═══ Records to process ═══
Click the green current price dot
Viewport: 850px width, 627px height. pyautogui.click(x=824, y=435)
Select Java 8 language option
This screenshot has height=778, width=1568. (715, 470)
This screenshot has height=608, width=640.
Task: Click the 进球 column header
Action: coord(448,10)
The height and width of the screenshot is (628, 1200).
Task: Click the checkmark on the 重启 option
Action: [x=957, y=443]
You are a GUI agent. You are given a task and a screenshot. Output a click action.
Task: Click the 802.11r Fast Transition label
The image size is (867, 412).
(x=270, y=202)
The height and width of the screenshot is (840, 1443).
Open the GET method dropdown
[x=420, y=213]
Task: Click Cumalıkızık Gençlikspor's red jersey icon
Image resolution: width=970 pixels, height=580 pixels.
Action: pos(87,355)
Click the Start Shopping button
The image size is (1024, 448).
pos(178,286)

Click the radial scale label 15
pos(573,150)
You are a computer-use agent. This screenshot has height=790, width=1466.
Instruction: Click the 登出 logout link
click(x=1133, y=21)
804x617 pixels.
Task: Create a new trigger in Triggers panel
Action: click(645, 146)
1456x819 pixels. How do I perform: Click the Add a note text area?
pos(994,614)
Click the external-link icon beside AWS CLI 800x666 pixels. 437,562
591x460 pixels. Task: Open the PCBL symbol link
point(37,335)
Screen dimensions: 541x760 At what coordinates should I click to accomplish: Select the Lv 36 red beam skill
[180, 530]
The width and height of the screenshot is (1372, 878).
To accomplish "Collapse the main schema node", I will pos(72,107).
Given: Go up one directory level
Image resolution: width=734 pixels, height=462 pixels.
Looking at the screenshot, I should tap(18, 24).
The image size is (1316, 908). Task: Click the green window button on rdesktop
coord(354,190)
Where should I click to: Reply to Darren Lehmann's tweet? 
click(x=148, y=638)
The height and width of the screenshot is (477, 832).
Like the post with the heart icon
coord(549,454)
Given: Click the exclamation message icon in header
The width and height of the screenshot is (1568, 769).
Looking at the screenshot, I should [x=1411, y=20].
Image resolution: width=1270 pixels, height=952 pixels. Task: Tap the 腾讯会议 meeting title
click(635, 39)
═══
_What to do_: Update the lines above by replacing "dropdown" with "drop-down menu" and leaving everything else unchanged.

_Reply_:
Click the green current price dot
Viewport: 850px width, 627px height. pyautogui.click(x=824, y=435)
Select Java 8 language option
This screenshot has height=778, width=1568. (715, 470)
This screenshot has height=608, width=640.
Task: Click the 进球 column header
Action: coord(448,10)
The height and width of the screenshot is (628, 1200).
Task: Click the checkmark on the 重启 option
Action: [x=957, y=443]
You are a GUI agent. You are given a task and a screenshot. Output a click action.
Task: Click the 802.11r Fast Transition label
The image size is (867, 412).
(x=270, y=202)
The height and width of the screenshot is (840, 1443).
Open the GET method drop-down menu
[x=420, y=213]
Task: Click Cumalıkızık Gençlikspor's red jersey icon
Image resolution: width=970 pixels, height=580 pixels.
Action: pos(87,355)
Click the Start Shopping button
The image size is (1024, 448).
pos(178,286)

Click the radial scale label 15
pos(573,150)
You are a computer-use agent. This screenshot has height=790, width=1466.
Instruction: Click the 登出 logout link
click(x=1133, y=21)
804x617 pixels.
Task: Create a new trigger in Triggers panel
Action: click(645, 146)
1456x819 pixels. How do I perform: Click the Add a note text area?
pos(994,614)
Click the external-link icon beside AWS CLI 800x666 pixels. 437,562
591x460 pixels. Task: Open the PCBL symbol link
point(37,335)
Screen dimensions: 541x760 At what coordinates should I click to accomplish: Select the Lv 36 red beam skill
[180, 530]
The width and height of the screenshot is (1372, 878).
To accomplish "Collapse the main schema node", I will pos(72,107).
Given: Go up one directory level
Image resolution: width=734 pixels, height=462 pixels.
Looking at the screenshot, I should tap(18, 24).
The image size is (1316, 908). Task: Click the green window button on rdesktop
coord(354,190)
Where should I click to: Reply to Darren Lehmann's tweet? 
click(x=148, y=638)
The height and width of the screenshot is (477, 832).
Like the post with the heart icon
coord(549,454)
Given: Click the exclamation message icon in header
The width and height of the screenshot is (1568, 769).
Looking at the screenshot, I should [x=1411, y=20].
Image resolution: width=1270 pixels, height=952 pixels. Task: Tap the 腾讯会议 meeting title
click(635, 39)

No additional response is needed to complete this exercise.